By ChemistryIQ Team · April 3, 2026

The Direct Answer: Strong = Direct Calculation, Weak = ICE Table with Ka

For strong acids (HCl, HBr, HI, HNO₃, HClO₄, H₂SO₄): pH = −log[H⁺], where [H⁺] equals the acid concentration because strong acids dissociate 100%. A 0.01 M HCl solution has [H⁺] = 0.01 M, so pH = −log(0.01) = 2.0. Done.

For weak acids (anything not on the strong acid list — acetic acid, HF, HCN, etc.): the acid does NOT fully dissociate. You need the acid dissociation constant Ka and an ICE table to find [H⁺]. Set up the equilibrium: HA ⇌ H⁺ + A⁻. Ka = [H⁺][A⁻] / [HA]. Solve for [H⁺], then pH = −log[H⁺].

For strong bases (NaOH, KOH, Ca(OH)₂, Ba(OH)₂): find [OH⁻] directly (equal to the base concentration for monoprotic bases, 2x for diprotic like Ca(OH)₂). Then pOH = −log[OH⁻], and pH = 14 − pOH.

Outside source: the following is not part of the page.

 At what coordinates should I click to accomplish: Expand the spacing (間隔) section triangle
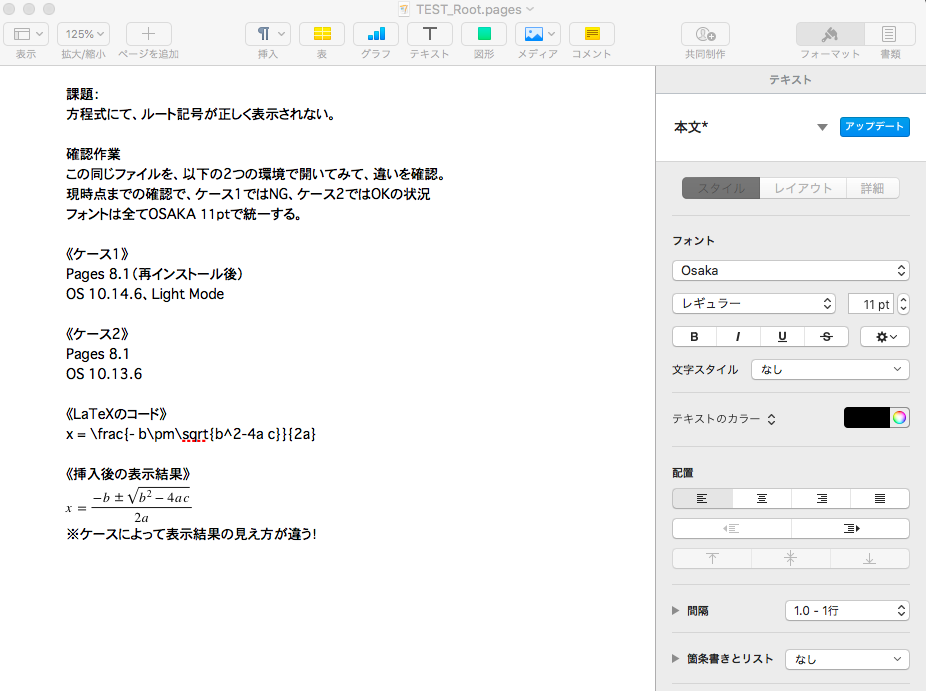coord(677,610)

For weak bases (NH₃, amines): use Kb and an ICE table to find [OH⁻], then pOH = −log[OH⁻], then pH = 14 − pOH.

Snap a photo of any pH problem and ChemistryIQ identifies whether the species is a strong or weak acid/base, selects the correct method, and solves step by step — including the ICE table for weak acid/base problems.

This content is for educational purposes only.

Strong Acid and Base pH: The Simple Cases

Strong acids dissociate completely. The concentration of H⁺ equals the initial acid concentration.

Example 1: What is the pH of 0.0050 M HNO₃? HNO₃ is a strong acid → [H⁺] = 0.0050 M. pH = −log(0.0050) = 2.30.

Example 2: What is the pH of 0.10 M H₂SO₄? H₂SO₄ is a strong diprotic acid. The first dissociation is complete: H₂SO₄ → H⁺ + HSO₄⁻. So [H⁺] from the first dissociation = 0.10 M. The second dissociation (HSO₄⁻ → H⁺ + SO₄²⁻) is partial (Ka₂ = 0.012), but for most gen chem classes, you treat H₂SO₄ as producing 2 H⁺ per molecule at moderate concentrations. [H⁺] ≈ 0.20 M. pH = −log(0.20) = 0.70.

Strong bases: NaOH → Na⁺ + OH⁻ (one OH⁻ per formula unit). Ca(OH)₂ → Ca²⁺ + 2OH⁻ (two OH⁻ per formula unit).

Example 3: What is the pH of 0.025 M NaOH? [OH⁻] = 0.025 M. pOH = −log(0.025) = 1.60. pH = 14 − 1.60 = 12.40.

Example 4: What is the pH of 0.010 M Ca(OH)₂? [OH⁻] = 2 × 0.010 = 0.020 M (diprotic base). pOH = −log(0.020) = 1.70. pH = 14 − 1.70 = 12.30.

The mistake students make: forgetting that Ca(OH)₂ produces 2 OH⁻ per formula unit. If you use [OH⁻] = 0.010 instead of 0.020, your pH is off by 0.30 — enough to get the answer wrong.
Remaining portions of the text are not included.